─── Working data

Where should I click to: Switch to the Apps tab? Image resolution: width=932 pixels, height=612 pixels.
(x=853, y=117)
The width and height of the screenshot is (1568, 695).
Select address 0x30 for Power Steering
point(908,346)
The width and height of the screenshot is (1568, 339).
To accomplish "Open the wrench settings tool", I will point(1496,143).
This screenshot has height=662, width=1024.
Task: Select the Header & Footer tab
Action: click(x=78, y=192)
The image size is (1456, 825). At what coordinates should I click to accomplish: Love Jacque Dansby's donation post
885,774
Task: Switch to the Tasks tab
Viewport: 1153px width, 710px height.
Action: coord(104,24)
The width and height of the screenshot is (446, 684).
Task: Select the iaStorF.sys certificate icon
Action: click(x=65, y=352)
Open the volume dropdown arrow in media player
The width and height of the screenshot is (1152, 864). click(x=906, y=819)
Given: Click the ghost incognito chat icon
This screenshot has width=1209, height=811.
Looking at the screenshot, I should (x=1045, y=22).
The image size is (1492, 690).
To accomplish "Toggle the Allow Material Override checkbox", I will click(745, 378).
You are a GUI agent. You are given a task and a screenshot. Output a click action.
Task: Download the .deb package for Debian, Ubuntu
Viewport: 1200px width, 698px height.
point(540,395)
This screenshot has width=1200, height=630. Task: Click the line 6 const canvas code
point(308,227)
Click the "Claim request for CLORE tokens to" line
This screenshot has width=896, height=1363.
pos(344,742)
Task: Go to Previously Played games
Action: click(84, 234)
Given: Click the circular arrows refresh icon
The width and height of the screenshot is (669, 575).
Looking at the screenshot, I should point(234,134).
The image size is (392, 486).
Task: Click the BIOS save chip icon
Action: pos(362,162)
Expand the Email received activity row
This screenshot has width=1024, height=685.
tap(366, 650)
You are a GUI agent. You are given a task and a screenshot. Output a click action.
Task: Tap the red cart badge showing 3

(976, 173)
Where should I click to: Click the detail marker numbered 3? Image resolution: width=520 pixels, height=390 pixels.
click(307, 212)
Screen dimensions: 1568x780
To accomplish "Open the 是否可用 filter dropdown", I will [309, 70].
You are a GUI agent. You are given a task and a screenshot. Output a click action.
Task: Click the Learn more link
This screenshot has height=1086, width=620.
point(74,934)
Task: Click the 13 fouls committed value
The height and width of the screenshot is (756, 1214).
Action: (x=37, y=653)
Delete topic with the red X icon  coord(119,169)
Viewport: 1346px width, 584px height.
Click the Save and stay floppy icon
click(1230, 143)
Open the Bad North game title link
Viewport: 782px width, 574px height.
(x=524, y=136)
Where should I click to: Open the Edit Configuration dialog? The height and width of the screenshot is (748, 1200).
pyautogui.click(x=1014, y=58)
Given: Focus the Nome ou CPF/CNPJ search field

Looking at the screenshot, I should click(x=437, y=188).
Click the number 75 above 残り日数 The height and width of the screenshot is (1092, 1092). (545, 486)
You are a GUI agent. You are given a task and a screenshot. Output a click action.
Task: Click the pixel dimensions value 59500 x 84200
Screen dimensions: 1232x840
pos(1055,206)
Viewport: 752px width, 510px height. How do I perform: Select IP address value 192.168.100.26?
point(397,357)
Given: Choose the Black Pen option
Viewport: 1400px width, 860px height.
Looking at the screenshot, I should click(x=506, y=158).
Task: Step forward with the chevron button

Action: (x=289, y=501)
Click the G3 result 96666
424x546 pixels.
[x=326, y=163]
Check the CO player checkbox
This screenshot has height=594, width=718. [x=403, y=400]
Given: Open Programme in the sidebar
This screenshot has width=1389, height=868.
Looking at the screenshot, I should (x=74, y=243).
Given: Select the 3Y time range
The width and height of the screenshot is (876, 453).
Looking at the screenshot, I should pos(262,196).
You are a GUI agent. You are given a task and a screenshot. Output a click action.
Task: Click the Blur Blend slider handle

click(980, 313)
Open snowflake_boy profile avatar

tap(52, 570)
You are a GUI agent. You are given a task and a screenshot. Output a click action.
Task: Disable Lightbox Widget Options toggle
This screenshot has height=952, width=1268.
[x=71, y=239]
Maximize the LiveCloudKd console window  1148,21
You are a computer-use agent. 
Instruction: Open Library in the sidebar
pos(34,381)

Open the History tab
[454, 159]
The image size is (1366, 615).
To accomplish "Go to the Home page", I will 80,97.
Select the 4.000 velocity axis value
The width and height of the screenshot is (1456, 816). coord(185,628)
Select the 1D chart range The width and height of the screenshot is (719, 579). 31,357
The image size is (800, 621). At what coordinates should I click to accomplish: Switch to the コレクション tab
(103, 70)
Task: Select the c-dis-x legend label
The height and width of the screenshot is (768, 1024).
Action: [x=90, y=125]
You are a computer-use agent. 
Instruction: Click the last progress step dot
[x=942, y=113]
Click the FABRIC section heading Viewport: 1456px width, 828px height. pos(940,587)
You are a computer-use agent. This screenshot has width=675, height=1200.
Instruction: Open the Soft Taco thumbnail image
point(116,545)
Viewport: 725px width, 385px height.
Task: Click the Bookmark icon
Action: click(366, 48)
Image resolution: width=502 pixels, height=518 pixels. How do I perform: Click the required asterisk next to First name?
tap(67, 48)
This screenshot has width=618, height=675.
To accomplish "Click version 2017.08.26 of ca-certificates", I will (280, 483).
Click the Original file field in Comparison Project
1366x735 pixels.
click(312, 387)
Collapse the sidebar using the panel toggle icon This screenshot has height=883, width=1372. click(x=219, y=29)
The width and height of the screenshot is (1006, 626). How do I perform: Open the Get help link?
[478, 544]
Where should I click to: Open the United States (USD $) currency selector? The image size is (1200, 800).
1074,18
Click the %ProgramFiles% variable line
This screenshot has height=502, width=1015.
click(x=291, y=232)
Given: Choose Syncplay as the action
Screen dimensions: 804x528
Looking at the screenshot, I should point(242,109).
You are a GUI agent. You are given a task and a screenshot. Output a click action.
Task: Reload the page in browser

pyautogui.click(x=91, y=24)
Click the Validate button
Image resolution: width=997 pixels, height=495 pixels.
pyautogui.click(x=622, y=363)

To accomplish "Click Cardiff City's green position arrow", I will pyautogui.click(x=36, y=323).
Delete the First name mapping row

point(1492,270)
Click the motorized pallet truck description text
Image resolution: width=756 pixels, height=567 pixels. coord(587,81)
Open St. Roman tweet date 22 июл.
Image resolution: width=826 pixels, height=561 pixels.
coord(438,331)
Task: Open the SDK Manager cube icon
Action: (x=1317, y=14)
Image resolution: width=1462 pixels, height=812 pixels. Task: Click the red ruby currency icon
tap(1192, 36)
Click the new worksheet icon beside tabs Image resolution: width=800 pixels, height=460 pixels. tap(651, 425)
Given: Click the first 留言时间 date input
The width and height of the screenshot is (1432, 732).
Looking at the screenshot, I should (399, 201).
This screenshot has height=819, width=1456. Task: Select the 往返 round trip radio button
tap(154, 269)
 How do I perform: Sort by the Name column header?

──────

What is being asked: Through the line that holds "The width and height of the screenshot is (1568, 339).", repeat the material above exactly, starting at its first line.

Exercise output:
Where should I click to: Switch to the Apps tab? Image resolution: width=932 pixels, height=612 pixels.
(x=853, y=117)
The width and height of the screenshot is (1568, 695).
Select address 0x30 for Power Steering
point(908,346)
The width and height of the screenshot is (1568, 339).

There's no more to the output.